(Stored data)
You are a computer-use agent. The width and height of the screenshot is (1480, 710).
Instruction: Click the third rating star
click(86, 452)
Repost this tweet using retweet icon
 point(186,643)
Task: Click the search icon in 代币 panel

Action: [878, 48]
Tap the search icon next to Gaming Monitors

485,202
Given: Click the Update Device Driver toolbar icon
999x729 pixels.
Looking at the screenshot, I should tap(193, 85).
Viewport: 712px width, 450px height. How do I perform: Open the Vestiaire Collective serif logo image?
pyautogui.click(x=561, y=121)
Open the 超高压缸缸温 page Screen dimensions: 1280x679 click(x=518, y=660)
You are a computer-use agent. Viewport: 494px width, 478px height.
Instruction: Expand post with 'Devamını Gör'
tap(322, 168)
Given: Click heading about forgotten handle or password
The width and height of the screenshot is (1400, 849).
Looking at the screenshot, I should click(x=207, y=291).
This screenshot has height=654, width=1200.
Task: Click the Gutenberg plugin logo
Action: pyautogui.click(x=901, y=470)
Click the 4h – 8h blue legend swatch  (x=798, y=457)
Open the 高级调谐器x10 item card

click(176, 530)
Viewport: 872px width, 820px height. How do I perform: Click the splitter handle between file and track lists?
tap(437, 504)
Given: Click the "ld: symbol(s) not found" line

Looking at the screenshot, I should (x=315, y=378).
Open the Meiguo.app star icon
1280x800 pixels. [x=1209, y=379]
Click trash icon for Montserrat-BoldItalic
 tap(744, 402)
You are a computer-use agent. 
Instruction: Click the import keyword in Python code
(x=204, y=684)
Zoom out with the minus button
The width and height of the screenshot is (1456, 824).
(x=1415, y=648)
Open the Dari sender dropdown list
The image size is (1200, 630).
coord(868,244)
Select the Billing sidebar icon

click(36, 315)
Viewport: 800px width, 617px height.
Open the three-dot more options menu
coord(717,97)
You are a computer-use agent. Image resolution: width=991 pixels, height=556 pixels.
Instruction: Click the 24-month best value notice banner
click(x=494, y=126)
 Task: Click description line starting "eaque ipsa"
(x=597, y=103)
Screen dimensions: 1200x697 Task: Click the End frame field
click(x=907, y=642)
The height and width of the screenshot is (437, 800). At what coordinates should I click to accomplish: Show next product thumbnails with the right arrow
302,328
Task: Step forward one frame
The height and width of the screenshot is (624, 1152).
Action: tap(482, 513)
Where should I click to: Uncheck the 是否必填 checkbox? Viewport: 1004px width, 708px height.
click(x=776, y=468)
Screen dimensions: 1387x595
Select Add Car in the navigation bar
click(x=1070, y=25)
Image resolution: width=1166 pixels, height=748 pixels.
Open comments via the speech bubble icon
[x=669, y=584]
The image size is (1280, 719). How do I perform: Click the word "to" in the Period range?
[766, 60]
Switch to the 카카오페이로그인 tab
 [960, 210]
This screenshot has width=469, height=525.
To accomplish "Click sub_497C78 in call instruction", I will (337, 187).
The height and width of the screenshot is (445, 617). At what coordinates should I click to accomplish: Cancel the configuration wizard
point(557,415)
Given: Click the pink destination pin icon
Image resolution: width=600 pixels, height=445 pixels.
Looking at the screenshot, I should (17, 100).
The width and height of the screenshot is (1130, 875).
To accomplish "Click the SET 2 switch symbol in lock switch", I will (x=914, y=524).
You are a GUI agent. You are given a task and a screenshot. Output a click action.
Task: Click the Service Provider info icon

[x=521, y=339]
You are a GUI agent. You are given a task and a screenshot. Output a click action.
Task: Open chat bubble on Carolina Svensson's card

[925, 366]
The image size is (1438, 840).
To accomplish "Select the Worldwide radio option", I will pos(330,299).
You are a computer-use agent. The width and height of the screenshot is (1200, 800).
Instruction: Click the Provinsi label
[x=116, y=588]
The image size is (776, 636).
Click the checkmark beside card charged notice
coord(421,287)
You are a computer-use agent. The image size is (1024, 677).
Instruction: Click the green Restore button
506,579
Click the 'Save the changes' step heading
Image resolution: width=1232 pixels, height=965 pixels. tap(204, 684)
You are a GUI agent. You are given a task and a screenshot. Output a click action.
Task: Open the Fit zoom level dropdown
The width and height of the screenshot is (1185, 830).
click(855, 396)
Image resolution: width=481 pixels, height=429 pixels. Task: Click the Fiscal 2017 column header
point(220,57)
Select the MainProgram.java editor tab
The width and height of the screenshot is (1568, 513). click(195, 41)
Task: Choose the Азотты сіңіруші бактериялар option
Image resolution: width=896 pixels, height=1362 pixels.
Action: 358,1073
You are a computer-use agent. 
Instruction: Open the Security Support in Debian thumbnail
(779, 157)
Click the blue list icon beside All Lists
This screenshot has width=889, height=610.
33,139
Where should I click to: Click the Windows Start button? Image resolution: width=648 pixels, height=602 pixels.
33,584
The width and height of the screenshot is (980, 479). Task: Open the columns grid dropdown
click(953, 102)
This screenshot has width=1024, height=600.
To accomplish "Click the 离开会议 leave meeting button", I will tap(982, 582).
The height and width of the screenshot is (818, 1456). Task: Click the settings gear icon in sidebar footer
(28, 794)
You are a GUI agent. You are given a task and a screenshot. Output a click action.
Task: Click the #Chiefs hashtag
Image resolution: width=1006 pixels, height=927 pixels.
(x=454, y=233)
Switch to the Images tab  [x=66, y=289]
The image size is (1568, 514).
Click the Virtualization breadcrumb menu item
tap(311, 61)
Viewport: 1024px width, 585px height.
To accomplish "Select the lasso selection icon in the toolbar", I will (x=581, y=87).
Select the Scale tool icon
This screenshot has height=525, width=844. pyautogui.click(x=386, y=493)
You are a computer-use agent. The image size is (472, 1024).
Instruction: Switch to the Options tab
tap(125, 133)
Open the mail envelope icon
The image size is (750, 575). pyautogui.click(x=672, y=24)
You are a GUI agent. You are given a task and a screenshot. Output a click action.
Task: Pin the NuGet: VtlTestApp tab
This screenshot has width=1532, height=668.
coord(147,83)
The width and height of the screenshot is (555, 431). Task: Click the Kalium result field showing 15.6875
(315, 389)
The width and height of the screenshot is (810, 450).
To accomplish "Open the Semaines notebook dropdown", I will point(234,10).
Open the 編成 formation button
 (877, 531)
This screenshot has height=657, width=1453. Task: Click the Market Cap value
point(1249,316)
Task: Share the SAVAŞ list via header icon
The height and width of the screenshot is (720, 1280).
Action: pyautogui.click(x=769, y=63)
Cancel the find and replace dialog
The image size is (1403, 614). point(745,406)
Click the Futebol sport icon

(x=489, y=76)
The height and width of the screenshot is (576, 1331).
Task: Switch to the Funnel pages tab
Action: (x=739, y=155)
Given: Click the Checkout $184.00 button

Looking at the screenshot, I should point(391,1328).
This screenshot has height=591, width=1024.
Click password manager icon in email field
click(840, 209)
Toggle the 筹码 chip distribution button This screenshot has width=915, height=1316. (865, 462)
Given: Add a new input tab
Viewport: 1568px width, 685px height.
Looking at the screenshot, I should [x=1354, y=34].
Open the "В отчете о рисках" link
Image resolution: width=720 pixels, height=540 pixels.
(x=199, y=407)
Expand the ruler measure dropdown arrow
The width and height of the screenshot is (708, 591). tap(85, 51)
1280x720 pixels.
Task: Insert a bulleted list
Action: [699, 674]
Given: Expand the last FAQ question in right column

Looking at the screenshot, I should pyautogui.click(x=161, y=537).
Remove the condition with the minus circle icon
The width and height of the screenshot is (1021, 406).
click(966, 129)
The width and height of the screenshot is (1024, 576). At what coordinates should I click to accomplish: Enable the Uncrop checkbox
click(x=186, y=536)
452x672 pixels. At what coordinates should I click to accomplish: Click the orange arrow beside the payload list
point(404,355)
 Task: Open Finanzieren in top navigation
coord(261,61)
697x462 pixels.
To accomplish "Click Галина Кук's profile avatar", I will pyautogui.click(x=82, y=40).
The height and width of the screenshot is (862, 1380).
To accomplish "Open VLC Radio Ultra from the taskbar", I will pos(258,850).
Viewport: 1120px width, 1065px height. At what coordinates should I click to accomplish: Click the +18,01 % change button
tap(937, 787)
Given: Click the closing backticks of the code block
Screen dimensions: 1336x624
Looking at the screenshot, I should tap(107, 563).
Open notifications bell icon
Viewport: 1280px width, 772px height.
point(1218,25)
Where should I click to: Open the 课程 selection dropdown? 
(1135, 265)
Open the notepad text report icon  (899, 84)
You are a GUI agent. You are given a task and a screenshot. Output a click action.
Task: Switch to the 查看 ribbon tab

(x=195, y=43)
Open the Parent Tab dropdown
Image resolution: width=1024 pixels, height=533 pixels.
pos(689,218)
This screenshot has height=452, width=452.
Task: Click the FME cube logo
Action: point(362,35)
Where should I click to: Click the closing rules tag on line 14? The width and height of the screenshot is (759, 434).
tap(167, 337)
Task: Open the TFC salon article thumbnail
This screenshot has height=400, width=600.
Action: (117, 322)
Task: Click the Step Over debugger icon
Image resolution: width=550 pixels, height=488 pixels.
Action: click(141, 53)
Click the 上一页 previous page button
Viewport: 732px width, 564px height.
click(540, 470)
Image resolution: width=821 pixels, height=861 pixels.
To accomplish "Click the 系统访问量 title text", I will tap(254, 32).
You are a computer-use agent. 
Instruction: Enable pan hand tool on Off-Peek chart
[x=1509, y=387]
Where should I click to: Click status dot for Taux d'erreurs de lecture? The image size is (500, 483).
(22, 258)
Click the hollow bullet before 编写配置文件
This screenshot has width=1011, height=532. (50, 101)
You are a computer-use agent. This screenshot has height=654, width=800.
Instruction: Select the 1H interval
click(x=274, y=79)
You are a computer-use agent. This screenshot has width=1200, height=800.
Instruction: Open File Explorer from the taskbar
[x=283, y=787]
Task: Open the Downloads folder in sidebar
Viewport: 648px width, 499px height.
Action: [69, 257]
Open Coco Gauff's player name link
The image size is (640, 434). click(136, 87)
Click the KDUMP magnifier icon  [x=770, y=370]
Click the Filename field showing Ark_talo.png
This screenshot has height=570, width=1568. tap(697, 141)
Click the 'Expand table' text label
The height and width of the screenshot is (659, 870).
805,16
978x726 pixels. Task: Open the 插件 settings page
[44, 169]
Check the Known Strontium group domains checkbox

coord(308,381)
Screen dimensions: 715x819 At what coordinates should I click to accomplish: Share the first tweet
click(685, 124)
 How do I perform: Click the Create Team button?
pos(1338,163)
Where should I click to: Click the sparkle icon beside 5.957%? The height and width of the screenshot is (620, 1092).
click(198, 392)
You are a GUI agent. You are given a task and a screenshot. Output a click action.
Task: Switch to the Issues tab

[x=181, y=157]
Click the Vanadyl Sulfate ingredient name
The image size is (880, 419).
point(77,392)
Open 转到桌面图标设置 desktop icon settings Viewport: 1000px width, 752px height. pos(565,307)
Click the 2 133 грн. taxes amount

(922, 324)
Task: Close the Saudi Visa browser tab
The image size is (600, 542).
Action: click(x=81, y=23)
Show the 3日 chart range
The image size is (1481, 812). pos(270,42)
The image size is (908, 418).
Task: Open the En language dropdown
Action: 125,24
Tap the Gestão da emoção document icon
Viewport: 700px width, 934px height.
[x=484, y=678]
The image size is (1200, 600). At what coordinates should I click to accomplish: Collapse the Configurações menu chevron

[What is required] Work out how many lines above have the string "minus" in them, and give only the number.

[Solution to the exercise] 2